I had a conversation with my dear 93 year old Aunt Helen shortly before she died, about how good the old days really were. Memories of my grandmother’s home-baked bread, of family gatherings, home and hearth and love and laughter, cuddling us both in remembered grace, were like a feather comforter for the spirit. “Life isn’t better now,” she mused, “just faster and more complicated.”

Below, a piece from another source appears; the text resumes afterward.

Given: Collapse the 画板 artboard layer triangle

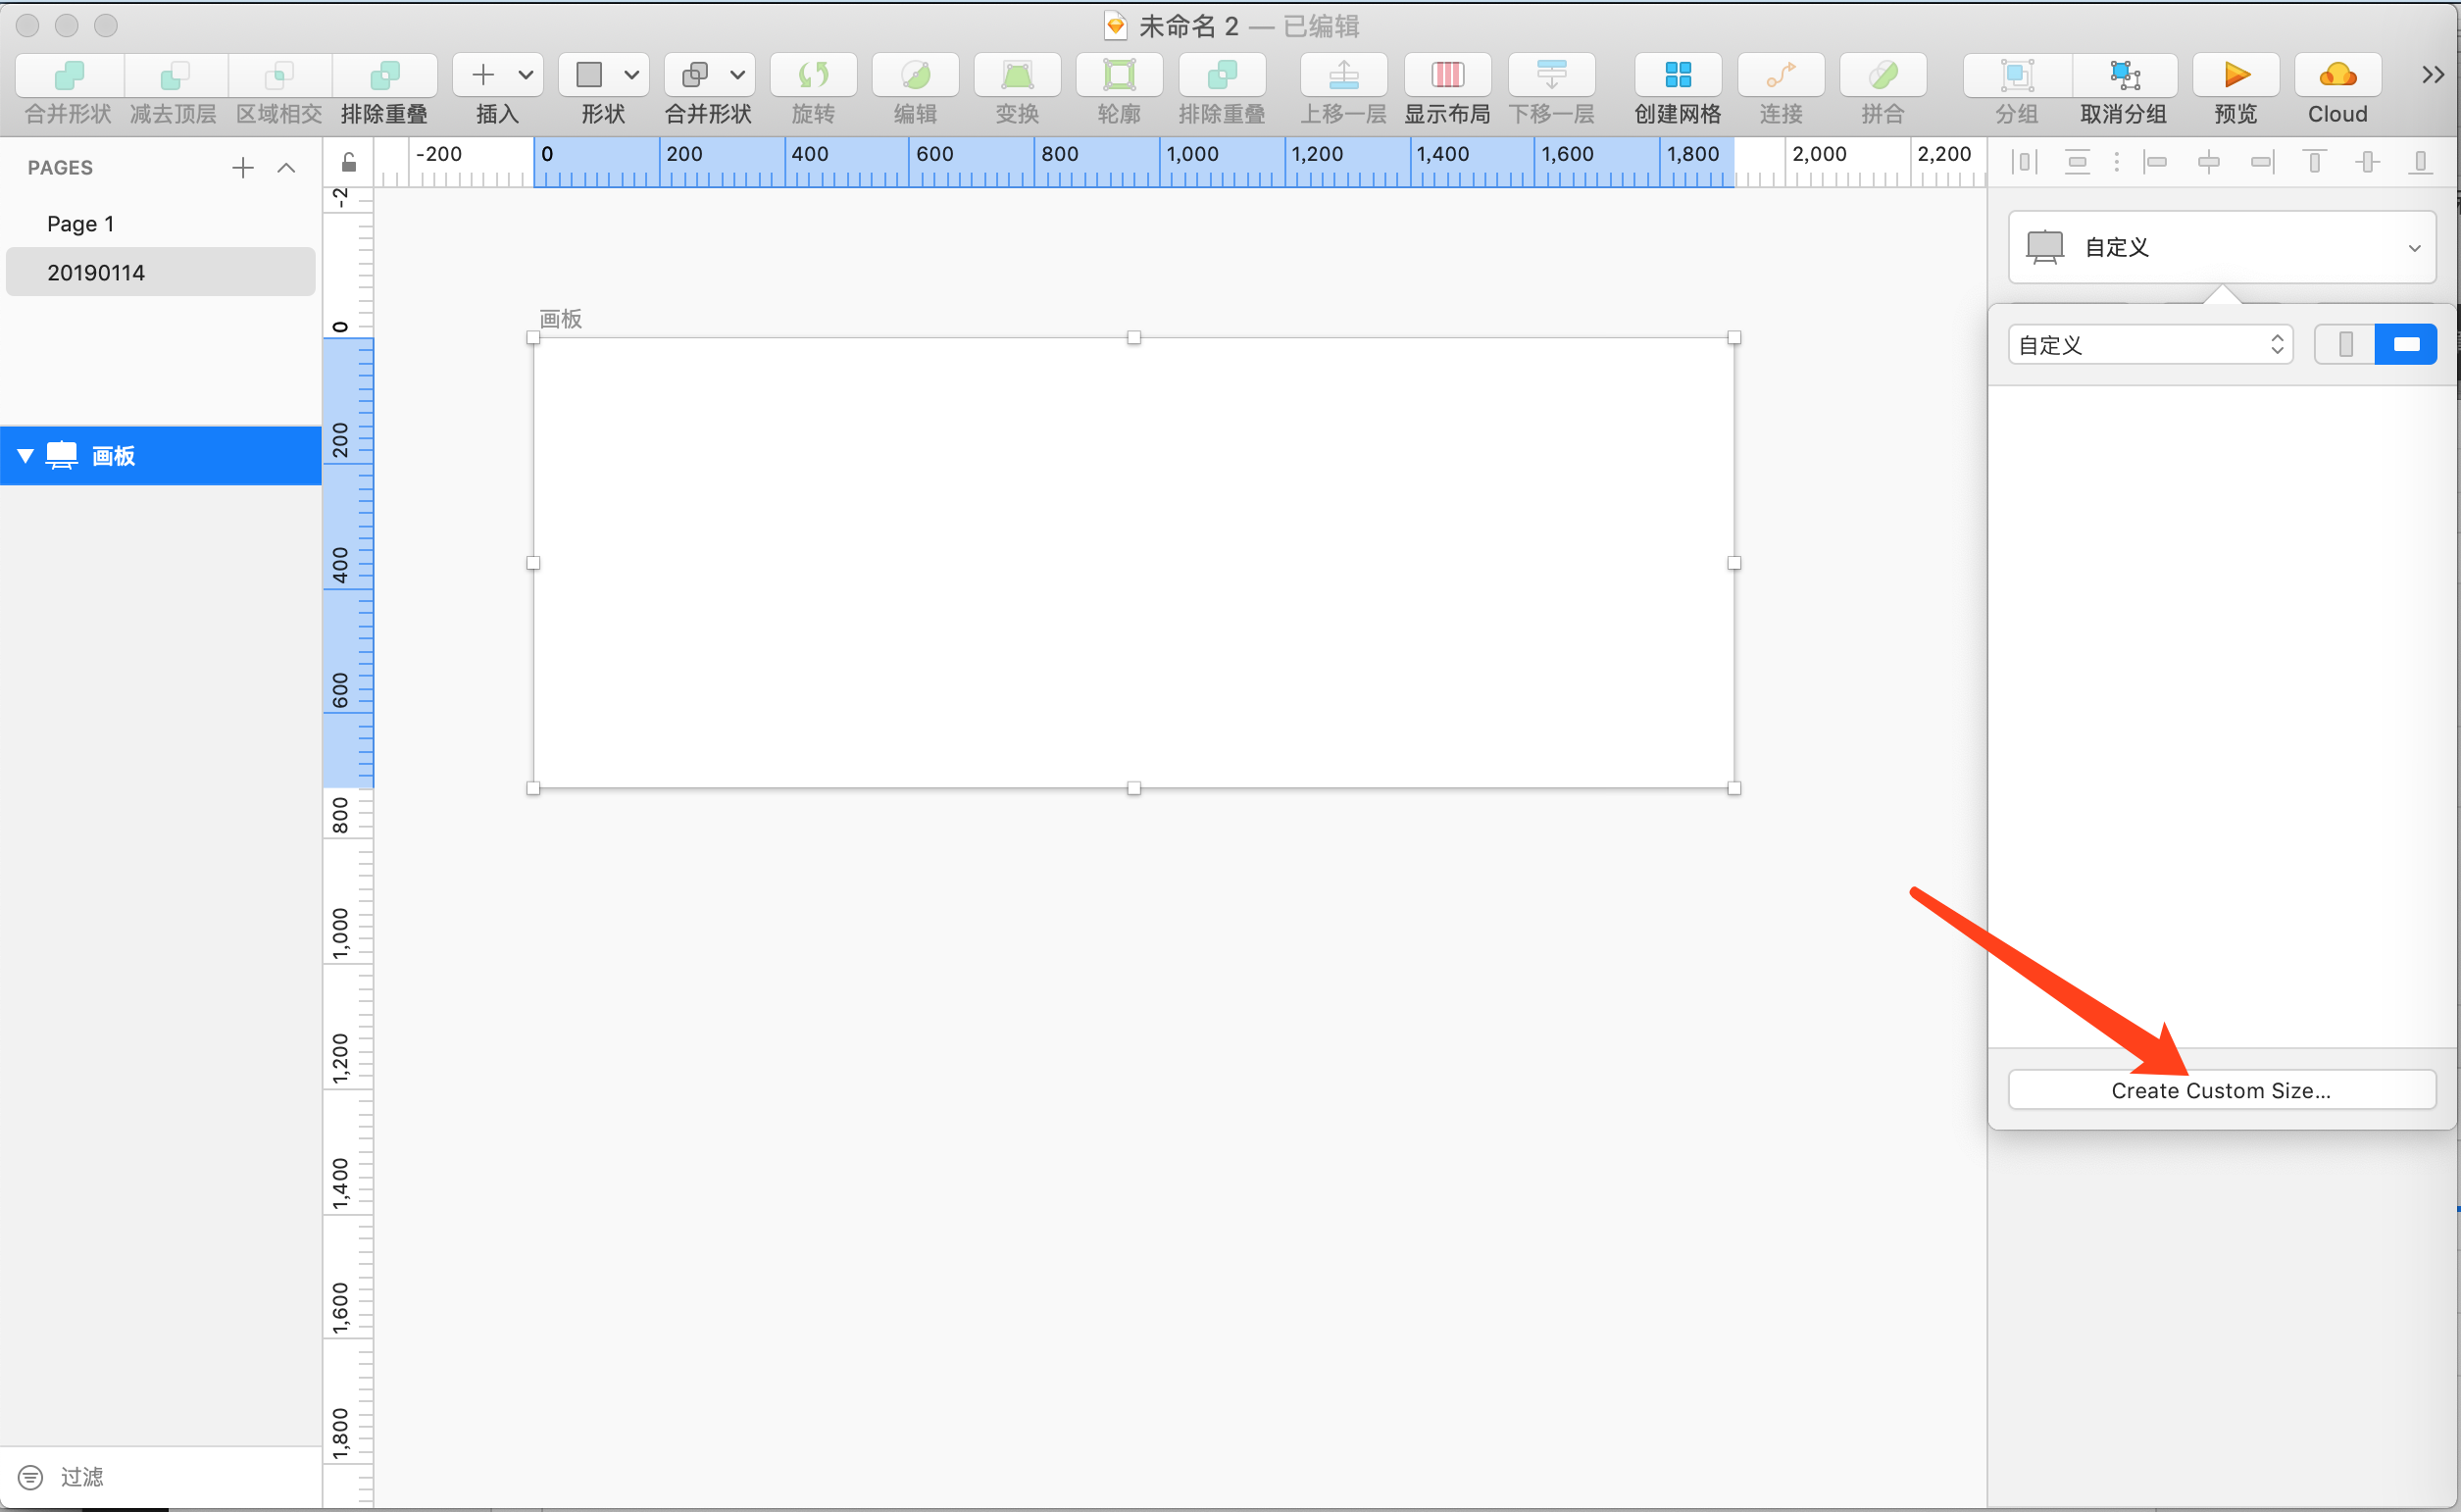Looking at the screenshot, I should 26,456.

She’s right, of course. Life has accelerated. Computers, fax machines, cell phones, Blackberries, all demand instant response and leave us whizzing along the electronic circuitry of life like bobsledders on a downhill run. I’m not the first to suggest our reach is farther, but our depth of field is less. We race from task to task, emergency to emergency, without much time to hold buttercups under our chins, or dream about the stars. We spend more money, but seem to have less to show for it. Our kids know more than we did about sex, but less about love, its commitment, devotion or mystery. We’ve amassed so much knowledge, we have to divide it all up among experts, fragmenting wisdom into small compartments, so that it never quite hangs together the way it used to. Somehow, having an eyelash specialist, a knee specialist, and a lung specialist, will never take the place of the kindly family doctor who actually cared about the entirety of you.

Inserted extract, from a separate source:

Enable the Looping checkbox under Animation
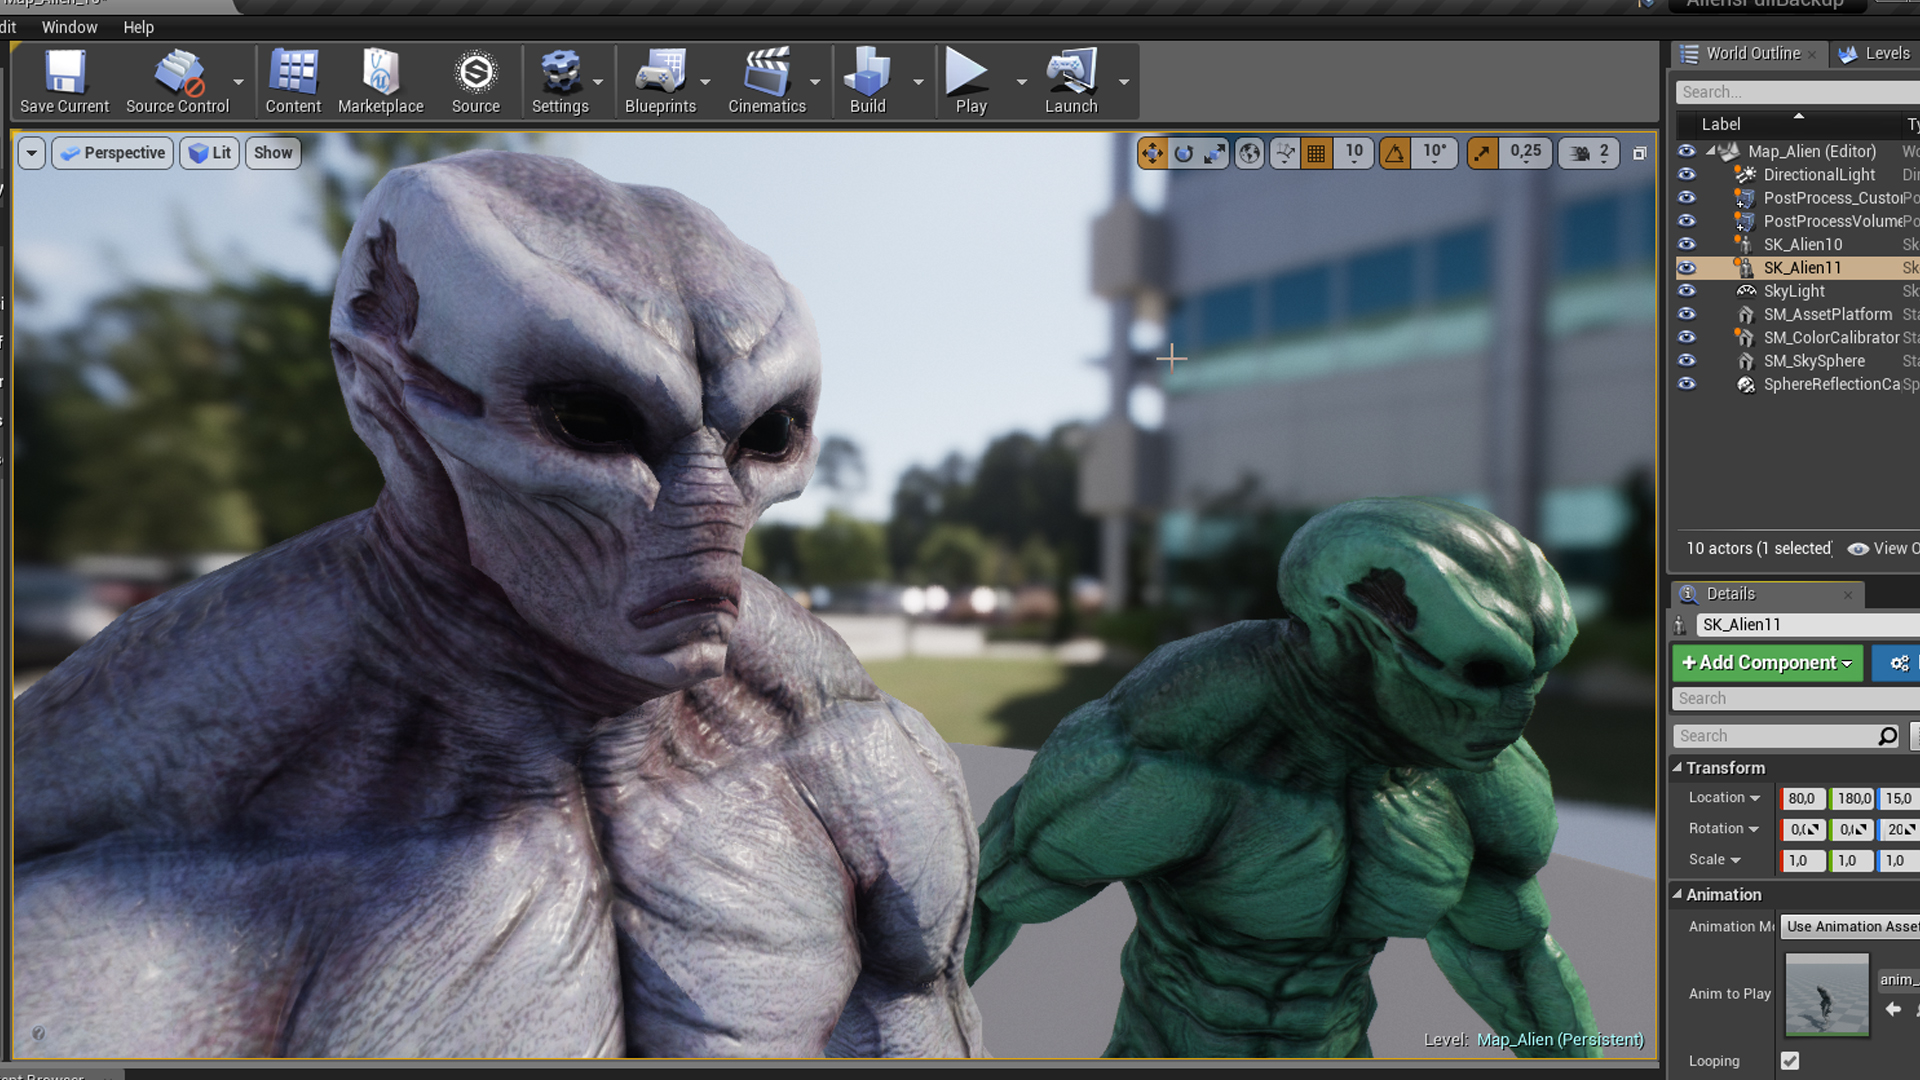This screenshot has height=1080, width=1920. tap(1789, 1061)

We live in a time when life is learned in soundbytes and film at 11. When the bigger the lie, the more it’s believed. We have pills to make us happy, thin and wide awake, or to calm us down, make us sleep, make us forget. And if you can believe the TV commercials, most of them also cause liver damage, “occasional fatal incidents” (the new euphemism for death), or at the very least, constipation.
We’re exploring Mars, at the same time we’re sabotaging Earth. Our leaders hide rapaciousness in the garb of international compassion, greed in the guise of patriotism, and upend the Constitution in the guise of keeping us safe. We go to war to spread peace, the ultimate oxymoron, and we’re told that political debate or dissidence is an act of treason. Paradoxical times, these…
I want to cast a vote for the way it was before we improved it. I miss governments you could trust, love that was forever, seeds that could propagate, marriages that lasted a lifetime, air without nuclear fallout in it, rain without acid, clean water from faucets not plastic bottles, a good cup of coffee that didn’t cost $4.50, phones without menus, service people not outsourced to Pakistan, politics before spin-doctoring, Presidential elections before crooked voting machines, food as it came from the hand of Mother Nature, sizes that didn’t start at zero, affordable healthcare, family doctors, a time when the only intergalactic force we needed to worry about was God.